Depuis la fondation du Fonds régional d’art contemporain (Frac) de Bordeaux en 1984, le centre d’art n’avait jamais passé de commande en photographie. Ce n’est désormais plus le cas avec la création de l’exposition « Arpenter, photographier la Nouvelle-Aquitaine ». Ce projet est venu d’une idée du spécialiste en photographie contemporaine Gilles Mora : cartographier la Nouvelle-Aquitaine en photo.
Il s’est inspiré de la mission lancée en 1984 par la Délégation interministérielle à l’aménagement du territoire et à l’attractivité régionale (DATAR), qui visait à représenter la France des années 1980 avec douze photographes. Cette fois, ils ont été neuf à fouler le sol néo-aquitain, ou parfois à le découvrir.
C’est le cas de Chloé Dewe Mathews, partie mettre en image la plus grande forêt privée d’Europe, celle des Landes de Gascogne. La britannique est arrivée sur les lieux sans doute au pire moment, à l’été 2022. La forêt qu’elle imaginait rencontrer part en fumée dans des incendies dévastateurs. Elle décide alors de photographier les vestiges de ce territoire boisé.
Une démarche scientifique
Avant d’envoyer les photographes sur le terrain, Gilles Mora et Claire Jacquet, alors directrice du Frac MECA Nouvelle-Aquitaine, ont souhaité s’assurer de produire un projet structruré. « On voulait faire quelque chose de beaucoup plus organisé qu’un projet carte blanche », explique Gilles Mora. Ils ont alors créé un comité scientifique composé de paysagistes, de sociologues, d’architectes, d’historiens et d’autres experts. « On l’a fait pour savoir ce qu’on devrait photographier en Nouvelle-Aquitaine », poursuit celui qui est aussi critique en photographie.
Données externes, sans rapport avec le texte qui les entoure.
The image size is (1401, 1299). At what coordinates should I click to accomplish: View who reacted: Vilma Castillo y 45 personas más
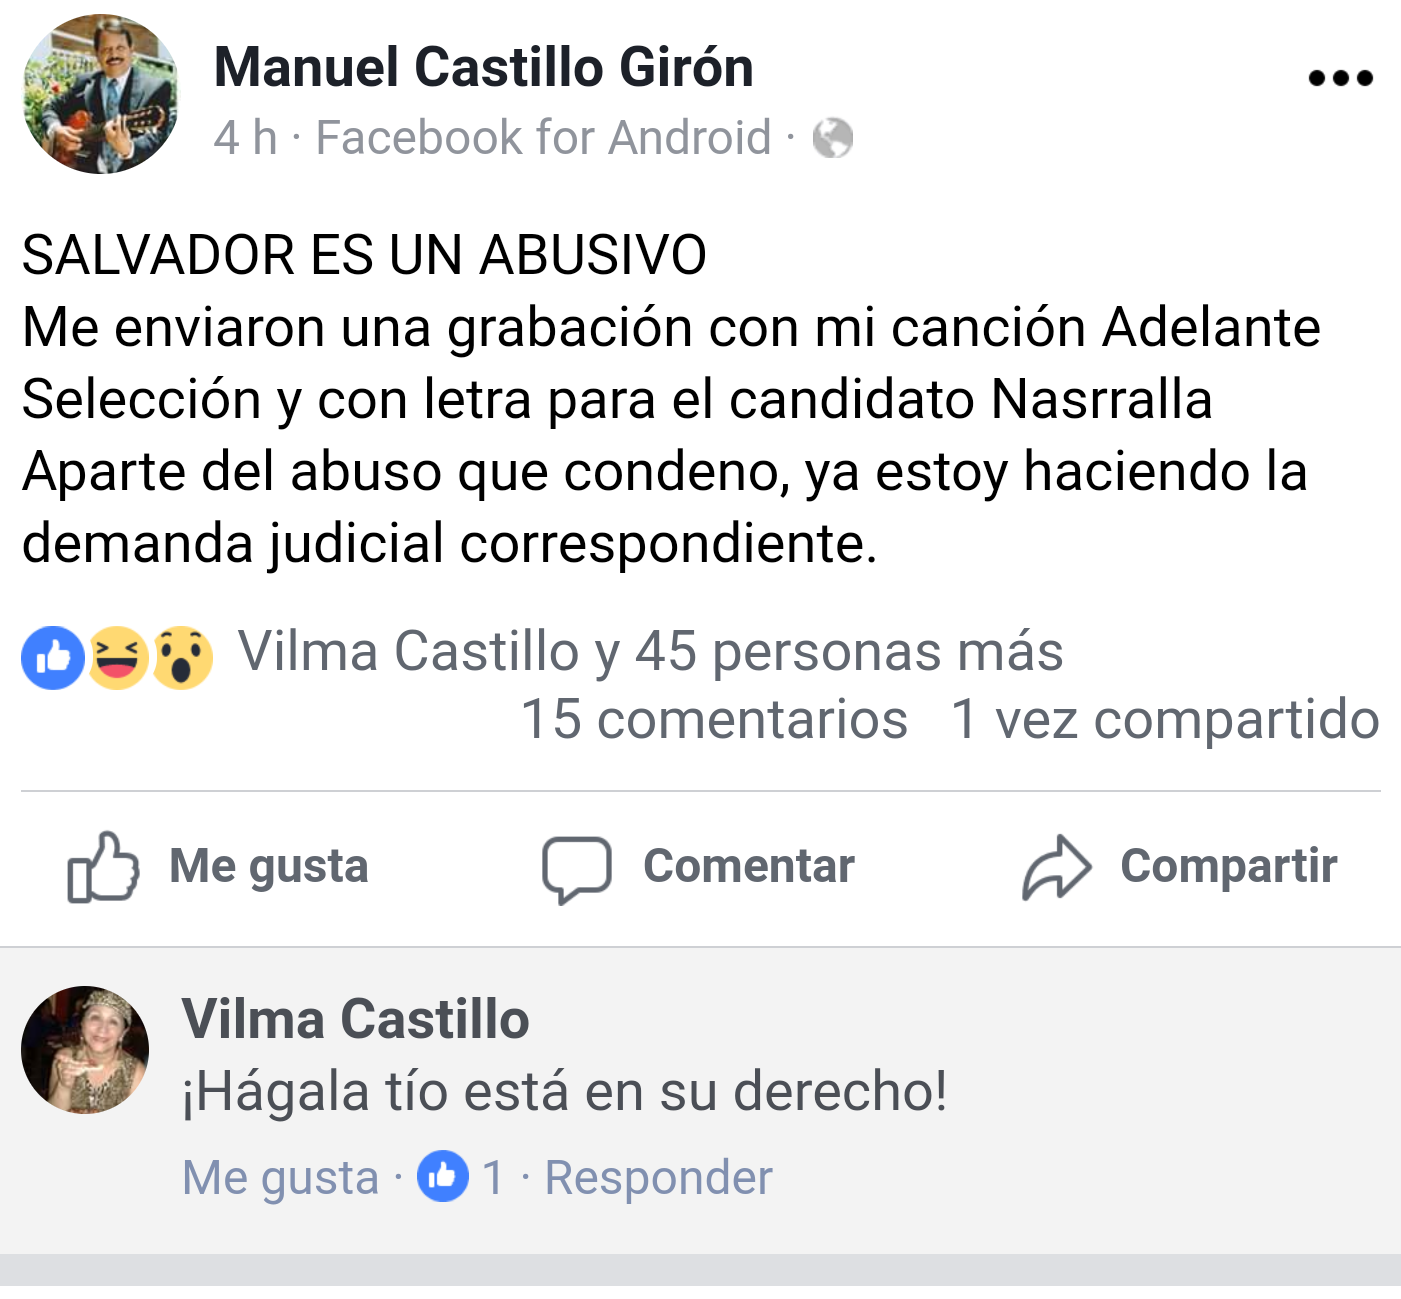[650, 651]
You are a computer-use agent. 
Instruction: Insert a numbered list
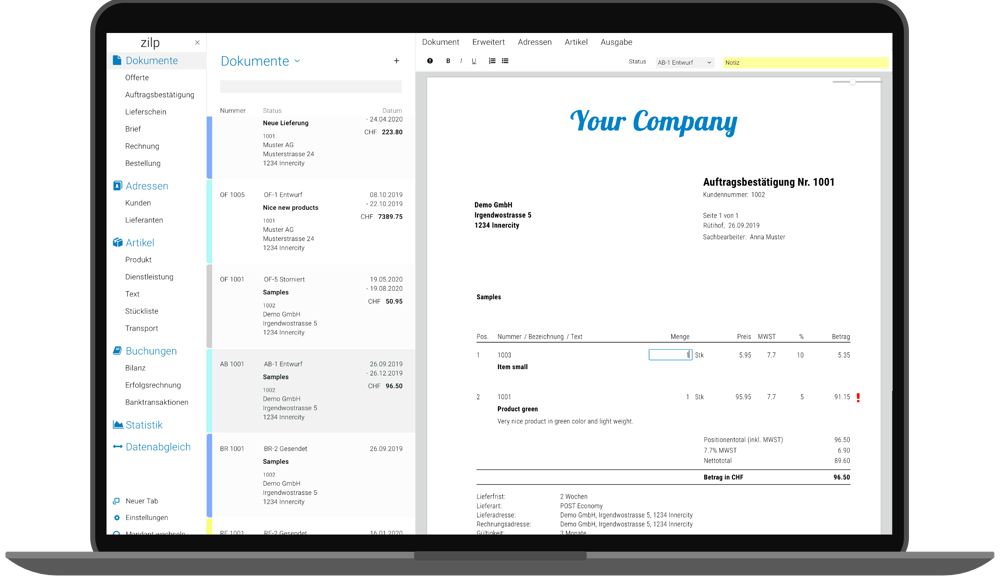492,62
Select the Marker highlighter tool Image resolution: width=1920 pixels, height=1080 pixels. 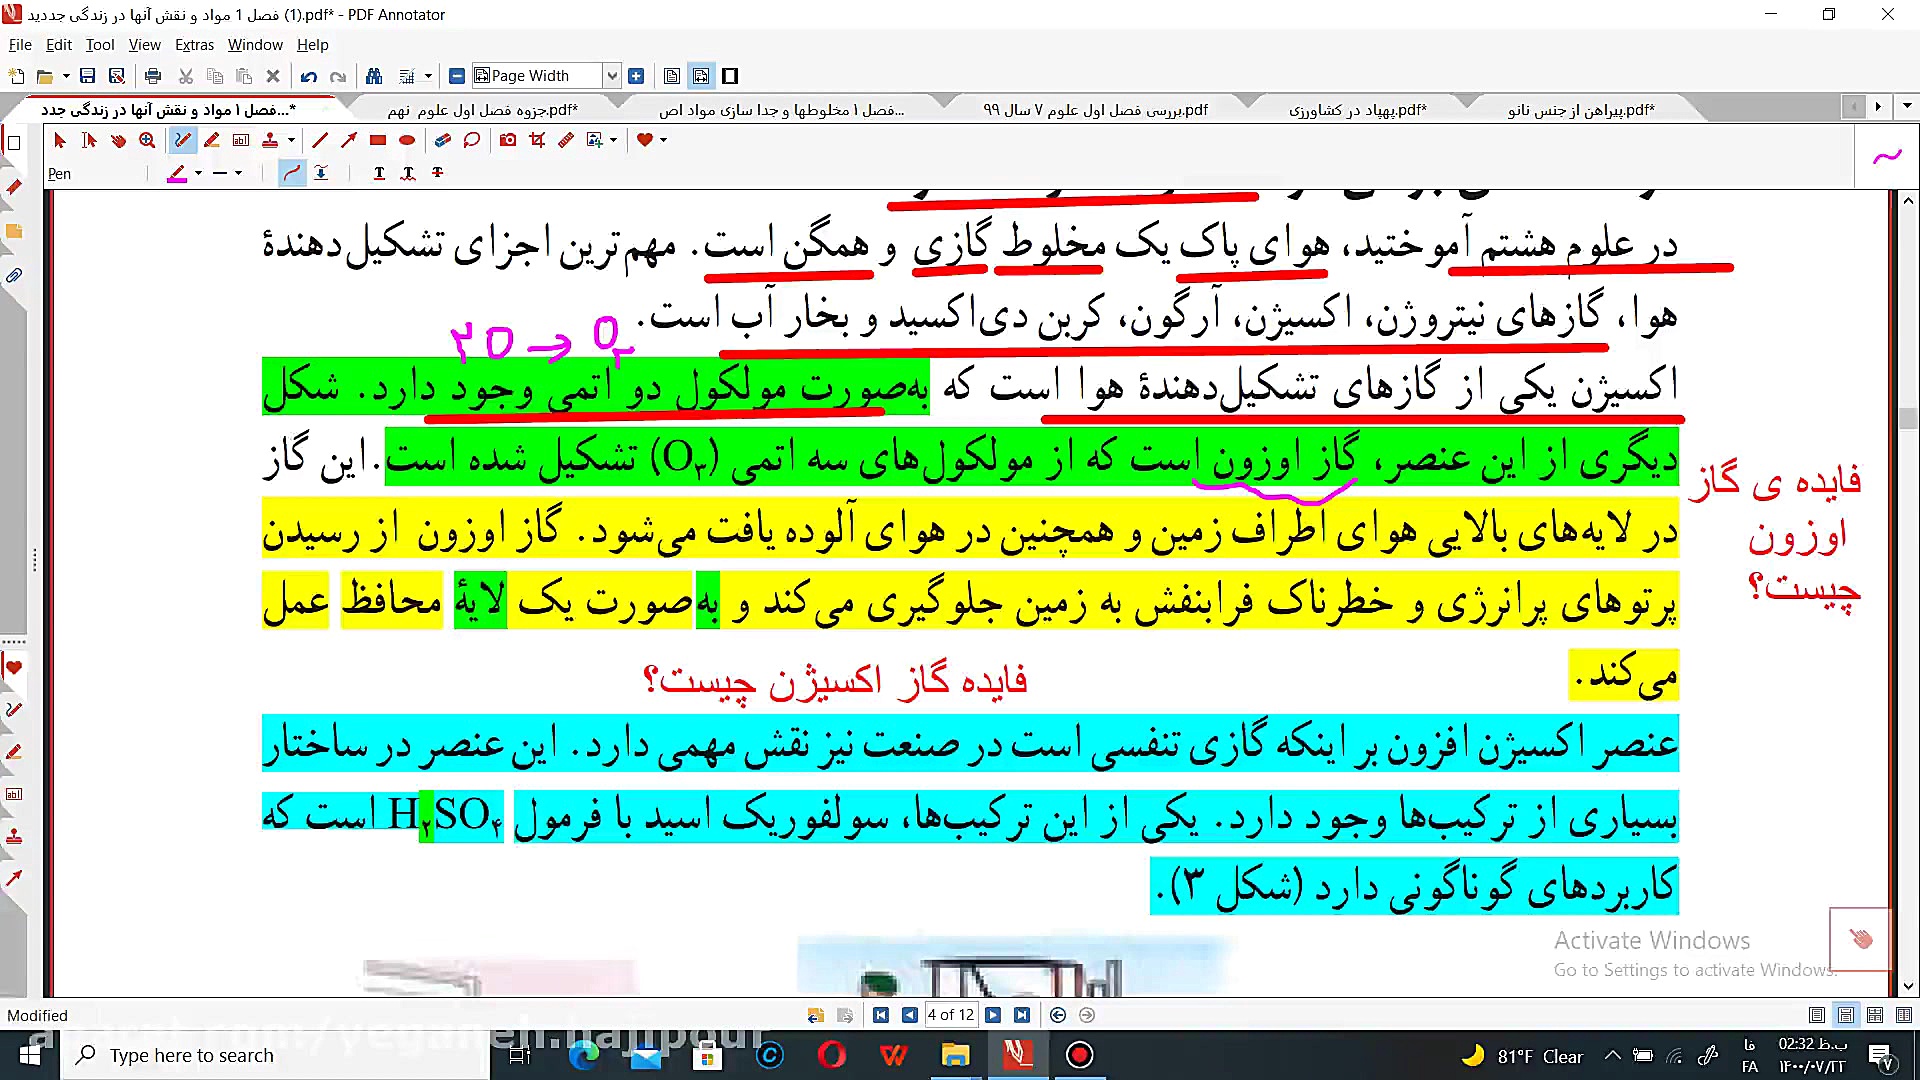[211, 140]
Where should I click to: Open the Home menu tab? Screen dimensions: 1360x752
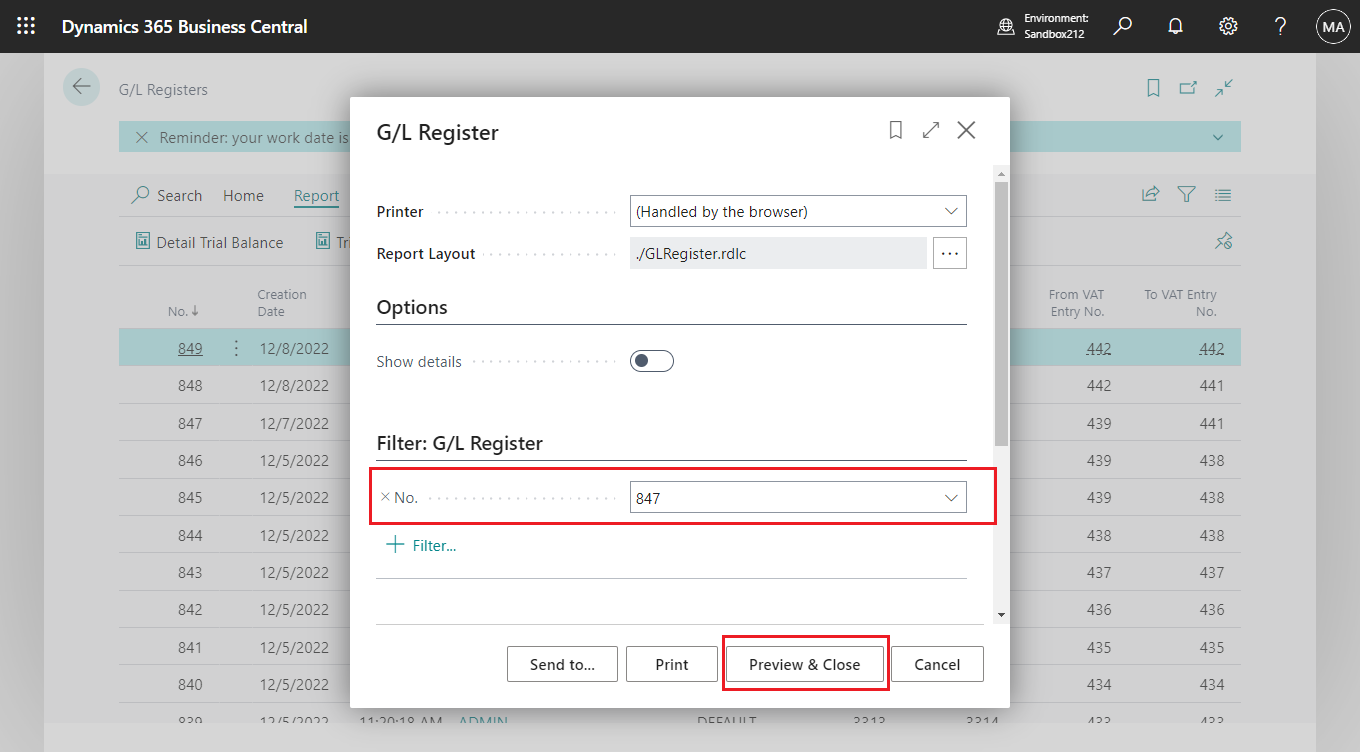(243, 195)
Neuf thèmes sont nés des réunions de ce comité.
Un comité artistique de 9 photographes, internationaux ou locaux, a ensuite été formé. Chacun a choisi son thème et les lieux qu’il immortaliserait dans son appareil. Si la démarche s’est voulue scientifique, elle n’a pas réussi à rassembler l’ensemble des départements de Nouvelle-Aquitaine. Aucune image de l’exposition n’a été prise en Charente. « Il n’y a pas d’exhaustivité totale », reconnait Gilles Mora. « On assume un parti pris pour l’esthétique », ajoute Emelyne Vincent, responsable du pôle exposition du Frac MÉCA.
Ruralité, migrations, occupation nazie…
Les thèmes abordés sont très divers et larges, allant des forêts (celui de Chloé Dewe Mathews) aux « paysages limitrophes ». Ils ont donc laissé une grande liberté d’interprétation aux artistes. Plusieurs thèmes revêtent une dimension historique, comme la série « Parcours » de Tatiana Lecomte. Elle est consacrée aux restes de l’occupation nazie et notamment les camps locaux. D’autres racontent des histoires du présent.
La photographe basque Maitetxu Etcheverria a choisi de prendre des portraits de personnes liées d’une manière ou d’une autre au mouvement, et de les associer à une photo de leur cadre de vie pour le thème sur « les migrations ». En somme, Arpenter, photographier la Nouvelle-Aquitaine propose une synthèse subjective des histoires du passé et du présent de la région.